Già nel pomeriggio, il portavoce della Commissione Ue Olof Gill aveva ribadito ai giornalisti che nessuno s’aspettava la scampanellata del postino. Il commissario Maros Sefcovic, poi, aveva spiegato al Parlamento europeo che l’accordo con gli Usa sarebbe stato imminente, che l’obiettivo (di tutti, non solo dell’Ue) era dall’inizio quello di “ripristinare la prevedibilità”. E ha riferito della speranza di “raggiungere risultati soddisfacenti potenzialmente anche nei prossimi giorni” dando così alle relazioni Usa-Ue la possibilità di ripartire da “un nuovo inizio” basato su “un quadro” stabile sul quale costruire poi “un futuro accordo commerciale”.
Mentre si parlava ancora di accordo, ieri erano attese sette lettere, ne sono arrivate sei.
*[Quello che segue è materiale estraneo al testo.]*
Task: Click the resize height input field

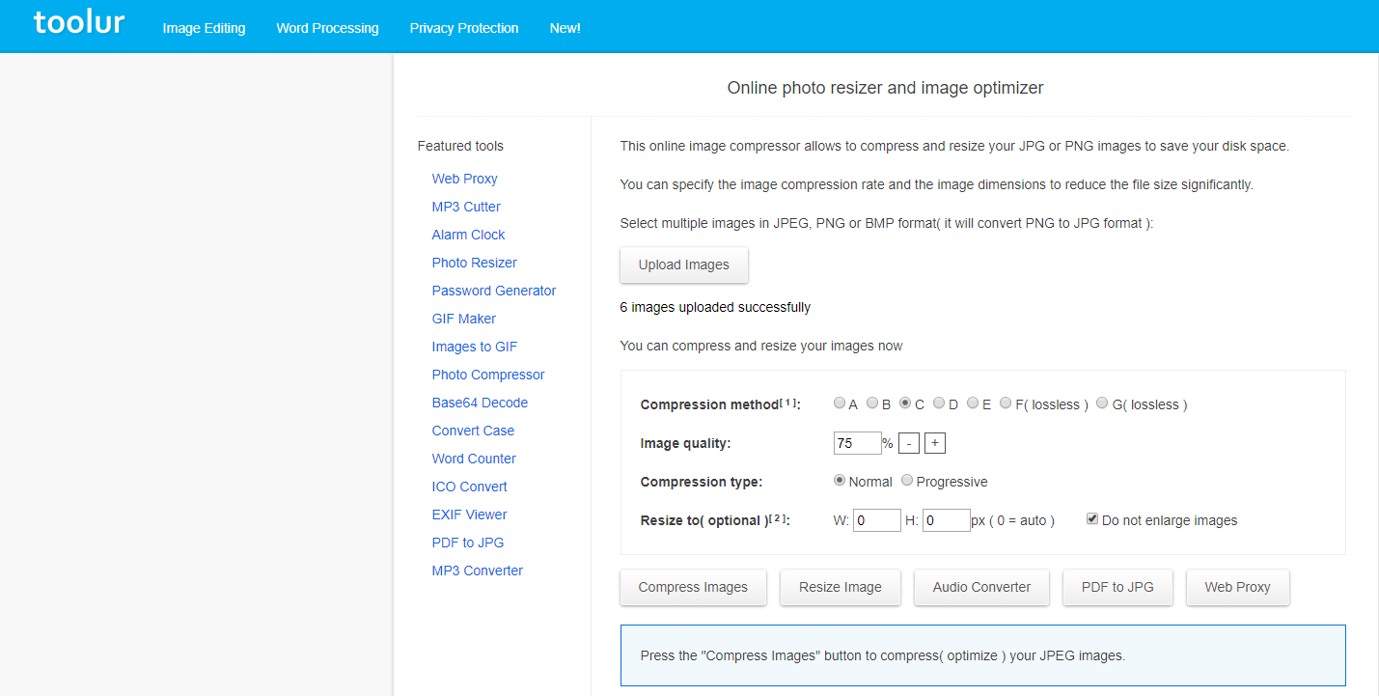Action: click(x=946, y=520)
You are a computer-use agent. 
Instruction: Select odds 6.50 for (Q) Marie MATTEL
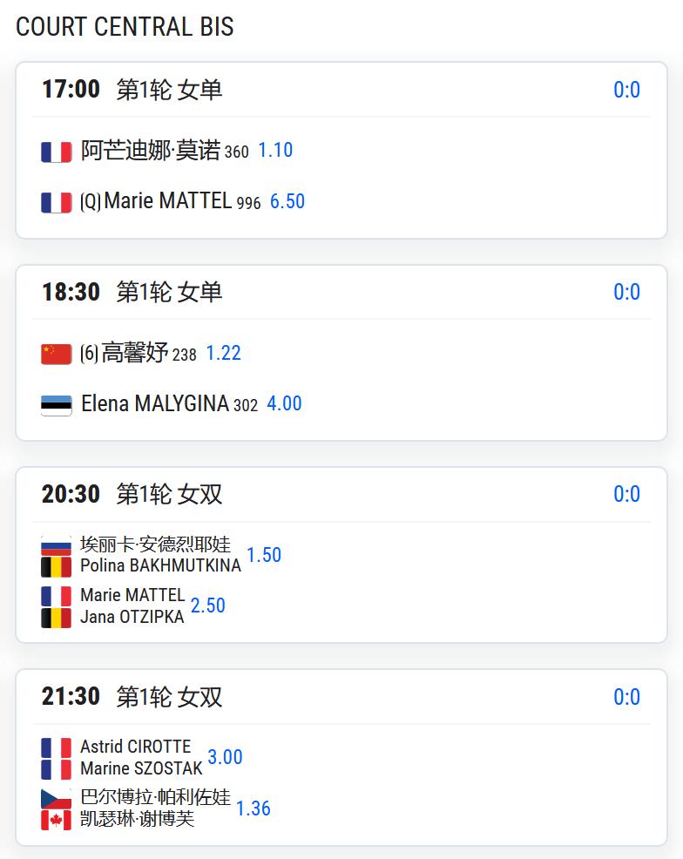(287, 201)
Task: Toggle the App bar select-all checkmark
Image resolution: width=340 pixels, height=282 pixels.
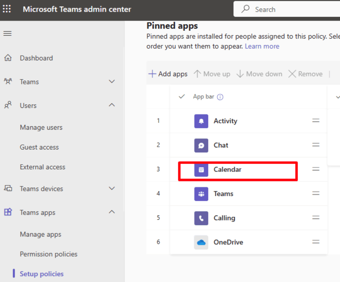Action: (x=181, y=97)
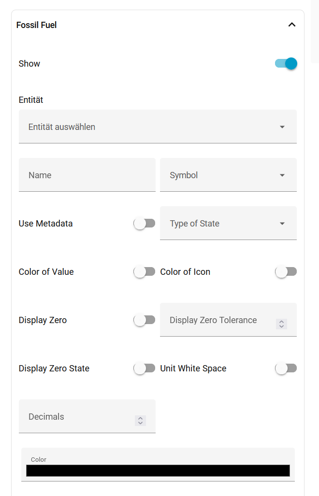Open the black Color swatch picker
The image size is (319, 496).
coord(158,471)
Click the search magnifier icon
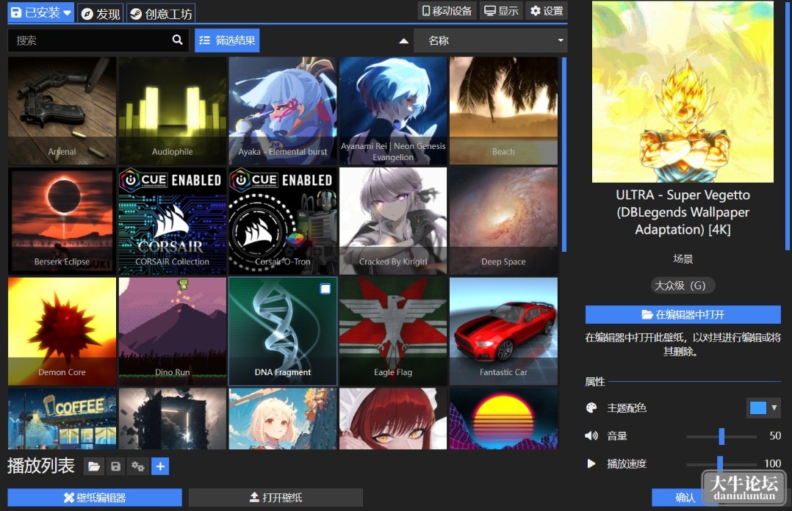 [x=177, y=40]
Inizialmente nel mirino della Casa Bianca son finite le Filippine, baluardo storico americano nel Sud-est asiatico. Con Manila, The Don ci è andato più morbido: “solo” il 20% di dazi, meno di quanto toccato a Giappone e Corea del Sud. Peggio, invece, è andata a Libia, Iraq e Algeria che dovranno fare i conti con tariffe al 30%. Una mossa, come un’altra, per difendere i petrolieri americani messi in ginocchio dall’ennesimo aumento della produzione disposto dall’Opec+ nei giorni scorsi. Per Moldavia e Brunei, i dazi sono nella misura del 25%. Dopo un po’ è spuntata anche la settima lettera. Indirizzata al governo di Sri Jayawardenapura Kotte, già nota come Colombo quando lo Sri Lanka era ancora Ceylon. Per l’isola, un’altra stangata: 30 per cento. E sotto a chi tocca.